Earlier this summer Janet Hodes and John Willingham visited the SOS warehouse to collect materials for a trip with Hearts for Kenya, a Louisville-based nonprofit that exists for the purpose of combating poverty, hunger and disease in small, agrarian communities in the Nyanza province of Kenya. Janet and John travelled to Kenya in June with a group of ten volunteers, where they used the supplies collected from our warehouse to treat 350 patients and to set up a clinic that already has treated many more. Here is Janet’s reflection on that trip, and on how SOS volunteers and donors helped Hearts for Kenya to reach a community in need:
For nearly 20 years, Hearts for Kenya has been helping the people of Oyugis, Kenya to build a self-sufficient community through agricultural development, medical care and other sustainable initiatives. In June 2014, a group of 10 volunteers, including two doctors and a nurse, traveled to Kenya to open the Mary Ballard Medical Clinic.
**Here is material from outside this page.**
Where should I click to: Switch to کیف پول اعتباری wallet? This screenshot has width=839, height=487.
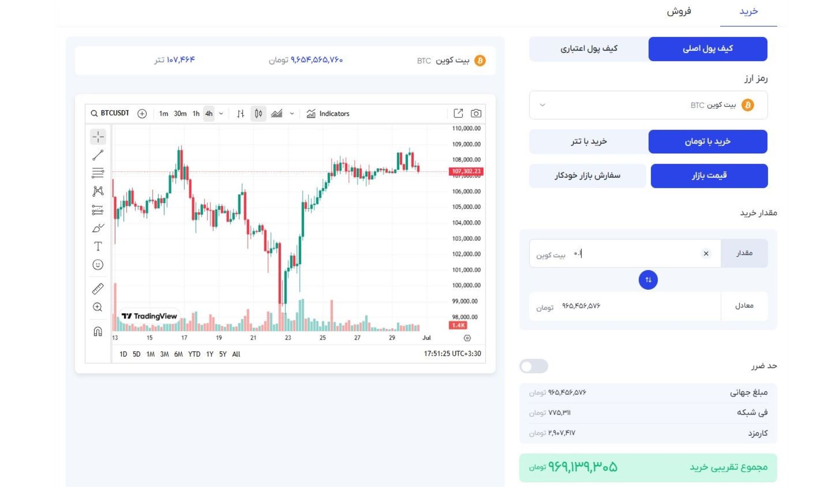pyautogui.click(x=588, y=49)
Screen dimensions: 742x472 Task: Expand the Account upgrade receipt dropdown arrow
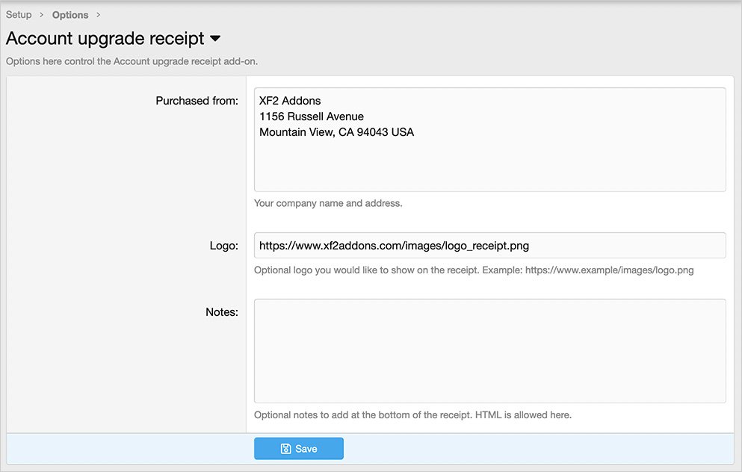click(x=215, y=39)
Built with local materials by Kenyan workers and volunteers, the clinic was repurposed from a dilapidated building, and includes three exam rooms and a pharmacy, an administrative office, two washrooms and a spacious reception area for patients. Not only will the clinic provide a source of income for the local staff, it will also offer electronic record-keeping for better management and treatment of patients. Future plans include a lab in order to run much-needed malaria and typhoid testing, among other helpful diagnostics.
Thanks to SOS, Hearts for Kenya was able to bring the medical supplies necessary to get the clinic up and running. In the first four days it was open, the Mary Ballard Medical Clinic saw more than 450 patients, treating everything from cuts and scrapes to ringworm, giardia, malaria and typhoid. Hearts for Kenya doctors also treated about 350 patients through improvised clinics at area churches and preschools using medical provisions from SOS.
Oyugis is a rural area, and even by Kenyan standards is quite impoverished. Hearts for Kenya chose this region for this very reason. While the Kenyan government provides childhood vaccines free of charge, as well as certain other medications, people may need to walk very long distances to reach their nearest clinic, where they may wait many hours only to discover that the medication they need is out of stock.
The Mary Ballard Medical Clinic evolved from the first medical service trip coordinated by Hearts for Kenya three years ago. The group was overwhelmed by the needs of the community, where much of the middle generation is gone as a result of AIDS, and where the remaining grandparents, aunts & uncles struggle to feed and clothe themselves and the children who have been orphaned by AIDS. The plan was developed to serve the basic health needs of the community.
With the help of SOS and Hearts for Kenya, the Mary Ballard Medical Clinic is bringing both health and hope to the people of Oyugis, Kenya.